– EURUSD decline to be temporary; Weak US GDP to result in weak USD
Today’s European PMIs and German IFO came in softer, resulting in some EUR weakness. A multi-day decline in EURUSD would not surprise us with periodic bouts of USD support should the earnings season-which not even halfway throughdisappoint (more below). But the EUR bid should be more durable and linked to an improving capital flows picture which stronger than just a short-squeeze seen in recent months. We would consider the 200-day moving average (now 1.2835) to be the key pivot point. Today’s FOMC event is likely to be a non-event following the September pledge to undertake openended QE. However, our economists look for a weaker Q3 US GDP print (Friday) forecasting a downward surprise of +0.5% q/q, almost a third below the consensus of +1.7% q/q. A softer GDP should play to the view that the Fed keeps QE3 in play for longer and should weaken the USD. We maintain our long recommendations in NZDUSD and GBPUSD.
– Upside data surprise support AUD…….AUDNZD is focus with the RBNZ tonight
The AUD climbed half of a cent this morning as a surprisingly sharp rise in domestic inflation and firmer Chinese manufacturing data prompted markets to pare expectations on the speed and scale of further rate cuts. Q3 CPI rose to 2.0% y/y from just 1.2% y/y in Q2 (expected 1.6% y/y) while the RBA’s preferred weighted median measure jumped to 2.6% y/y from 1.9%. Further positive news for AUD came in the form of a rebound in the Chinese HSBC PMI to 49.1 from 47.9. The Chinese data is crucial for AUD positive momentum and Asian currencies in general. Given our strong expectations for large QE3 from the Fed ($1.2 -1.7 trillion) through end 2013, we believe that AUDUSD will continue to trade higher (1.08 forecast by yearend) while any AUD weakness will best be expressed on the crosses such as AUDNZD. This pair has rallied overnight and remains inline with relative yield performance. While the stronger Australian data has supported this cross today, the statement from the RBNZ may support NZD if the rhetoric shifts to be more hawkish. Accordingly, AUDNZD could drop back.
– NOKSEK to move higher; Weak data and dovish Riksbank tomorrow to help
Weak Swedish manufacturing numbers for October (lowest since Oct 2009) suggests that the economy continues to remain impacted from weaker growth in the eurozone. This, combined with a dovish Riksbank statement at tomorrow’s meeting could keep expectations of a December rate cut alive and see SEK continued to remain soft. We hold onto our long NOKSEK STEER trade (established Oct 17 from 1.1675 targeting 1.1940, stop at 1.1535).
– Potential for more earnings disappointments could delay FX trends taking hold
Our pro-risk bias continues to remain intact on a multi-week view given proactive central bank actions (both Fed and ECB) to lower risk premia.

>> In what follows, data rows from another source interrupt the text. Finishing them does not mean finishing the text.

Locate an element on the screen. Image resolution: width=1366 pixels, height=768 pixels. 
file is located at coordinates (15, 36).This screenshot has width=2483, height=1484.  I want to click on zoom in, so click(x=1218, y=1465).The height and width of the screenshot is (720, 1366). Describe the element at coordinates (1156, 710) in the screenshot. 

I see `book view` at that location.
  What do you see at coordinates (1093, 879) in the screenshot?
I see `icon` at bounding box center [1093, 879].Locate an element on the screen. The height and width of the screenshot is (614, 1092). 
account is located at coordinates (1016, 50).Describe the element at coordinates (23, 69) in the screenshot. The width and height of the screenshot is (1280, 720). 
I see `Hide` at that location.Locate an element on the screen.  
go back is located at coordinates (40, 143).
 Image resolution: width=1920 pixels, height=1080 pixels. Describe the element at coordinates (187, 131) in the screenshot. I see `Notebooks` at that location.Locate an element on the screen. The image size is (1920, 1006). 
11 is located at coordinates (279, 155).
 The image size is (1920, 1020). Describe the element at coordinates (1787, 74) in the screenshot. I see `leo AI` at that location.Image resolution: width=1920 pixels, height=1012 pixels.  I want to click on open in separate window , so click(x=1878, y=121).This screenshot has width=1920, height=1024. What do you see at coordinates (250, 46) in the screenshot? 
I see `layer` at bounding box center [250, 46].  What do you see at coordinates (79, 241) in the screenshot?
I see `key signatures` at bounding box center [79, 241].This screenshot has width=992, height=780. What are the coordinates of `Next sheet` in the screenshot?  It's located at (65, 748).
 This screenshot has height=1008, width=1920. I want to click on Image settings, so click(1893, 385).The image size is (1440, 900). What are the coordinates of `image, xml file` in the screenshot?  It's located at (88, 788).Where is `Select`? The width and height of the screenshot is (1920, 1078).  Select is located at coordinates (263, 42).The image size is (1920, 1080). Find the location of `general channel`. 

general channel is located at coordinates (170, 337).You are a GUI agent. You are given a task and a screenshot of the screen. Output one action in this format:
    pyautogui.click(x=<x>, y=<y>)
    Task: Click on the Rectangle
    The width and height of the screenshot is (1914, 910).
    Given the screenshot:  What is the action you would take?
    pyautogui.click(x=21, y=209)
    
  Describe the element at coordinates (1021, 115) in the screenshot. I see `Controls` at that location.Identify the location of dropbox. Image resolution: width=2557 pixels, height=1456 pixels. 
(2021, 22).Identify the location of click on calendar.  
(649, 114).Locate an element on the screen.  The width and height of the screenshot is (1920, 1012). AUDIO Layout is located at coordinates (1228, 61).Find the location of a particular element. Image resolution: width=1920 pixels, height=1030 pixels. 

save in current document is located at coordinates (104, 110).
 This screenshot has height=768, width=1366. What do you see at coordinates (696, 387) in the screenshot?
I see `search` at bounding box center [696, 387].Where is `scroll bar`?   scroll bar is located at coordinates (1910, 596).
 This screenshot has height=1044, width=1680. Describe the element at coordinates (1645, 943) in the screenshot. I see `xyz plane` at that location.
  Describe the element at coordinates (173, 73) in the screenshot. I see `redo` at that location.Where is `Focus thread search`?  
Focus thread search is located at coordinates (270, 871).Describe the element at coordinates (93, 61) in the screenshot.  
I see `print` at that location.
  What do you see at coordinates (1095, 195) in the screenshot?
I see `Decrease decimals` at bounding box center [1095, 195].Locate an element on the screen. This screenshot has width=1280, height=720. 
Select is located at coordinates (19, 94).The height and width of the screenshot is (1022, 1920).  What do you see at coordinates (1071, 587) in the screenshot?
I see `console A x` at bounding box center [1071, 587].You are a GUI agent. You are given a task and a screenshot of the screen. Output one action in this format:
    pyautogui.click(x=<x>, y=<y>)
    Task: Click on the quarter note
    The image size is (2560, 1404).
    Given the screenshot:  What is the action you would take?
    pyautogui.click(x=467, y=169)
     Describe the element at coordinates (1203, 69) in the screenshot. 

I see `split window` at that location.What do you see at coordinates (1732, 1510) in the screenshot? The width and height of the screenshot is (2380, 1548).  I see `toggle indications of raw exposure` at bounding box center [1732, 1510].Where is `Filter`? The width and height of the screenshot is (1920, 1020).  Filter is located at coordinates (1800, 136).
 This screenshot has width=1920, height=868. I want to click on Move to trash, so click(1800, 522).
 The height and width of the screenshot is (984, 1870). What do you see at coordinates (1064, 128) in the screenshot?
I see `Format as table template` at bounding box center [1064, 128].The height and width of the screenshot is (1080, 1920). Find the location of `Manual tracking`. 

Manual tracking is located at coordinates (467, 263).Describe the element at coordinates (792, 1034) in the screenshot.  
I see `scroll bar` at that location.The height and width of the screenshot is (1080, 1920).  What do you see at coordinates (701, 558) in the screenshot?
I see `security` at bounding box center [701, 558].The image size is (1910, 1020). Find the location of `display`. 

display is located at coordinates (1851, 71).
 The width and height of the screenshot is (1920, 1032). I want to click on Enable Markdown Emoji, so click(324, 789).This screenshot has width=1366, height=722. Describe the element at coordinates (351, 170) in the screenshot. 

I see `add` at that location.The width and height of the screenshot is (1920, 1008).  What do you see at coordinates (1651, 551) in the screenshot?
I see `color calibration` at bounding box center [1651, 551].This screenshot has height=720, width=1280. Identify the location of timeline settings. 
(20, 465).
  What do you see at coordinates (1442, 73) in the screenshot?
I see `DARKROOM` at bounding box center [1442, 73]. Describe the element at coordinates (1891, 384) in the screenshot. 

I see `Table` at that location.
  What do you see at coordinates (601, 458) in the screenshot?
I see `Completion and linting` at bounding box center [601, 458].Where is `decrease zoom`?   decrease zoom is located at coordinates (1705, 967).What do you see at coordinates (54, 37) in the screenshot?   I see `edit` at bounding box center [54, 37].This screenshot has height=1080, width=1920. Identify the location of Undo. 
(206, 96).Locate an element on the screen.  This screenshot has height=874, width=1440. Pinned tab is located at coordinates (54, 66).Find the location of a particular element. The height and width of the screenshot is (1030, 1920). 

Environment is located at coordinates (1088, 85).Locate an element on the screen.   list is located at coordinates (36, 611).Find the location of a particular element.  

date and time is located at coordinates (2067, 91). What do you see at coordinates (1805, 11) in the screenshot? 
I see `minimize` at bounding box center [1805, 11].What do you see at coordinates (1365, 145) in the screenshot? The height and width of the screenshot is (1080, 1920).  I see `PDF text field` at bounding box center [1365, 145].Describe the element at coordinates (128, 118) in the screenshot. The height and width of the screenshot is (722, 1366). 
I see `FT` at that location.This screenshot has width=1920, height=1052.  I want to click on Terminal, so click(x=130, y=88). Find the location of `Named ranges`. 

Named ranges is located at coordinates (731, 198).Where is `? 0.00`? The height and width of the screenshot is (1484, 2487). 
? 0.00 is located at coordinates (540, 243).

Moreover, indications from different data sources are that inflows into emerging markets are picking up (HKMA intervening twice in a week) which tends to be consistent with USD weakness against G10 FX. However, risksentimet could continue to be deterred by the continued potential for earnings disappointment. In the US, we are only halfway through the earnings season; only 161/498 companies in SPX have reported so far, with earnings season to continue till mid-November. For the eurozone, there is even more to go with only 73 of 354 having reported earnings for the STOXX 600. Accordingly, results could continue to prevent trends from taking hold in FX for the next fortnight. Today’s stronger China PMI has seen a positive consolidation in the Hang Seng China Enterprises index (our preferred China sentiment indicator). Moreover, we find it constructive that the pull back in European financials (important barometer of risk generally) has been on lower volumes, following a multi-week rally on higher volumes. The underlying bias remains constructive.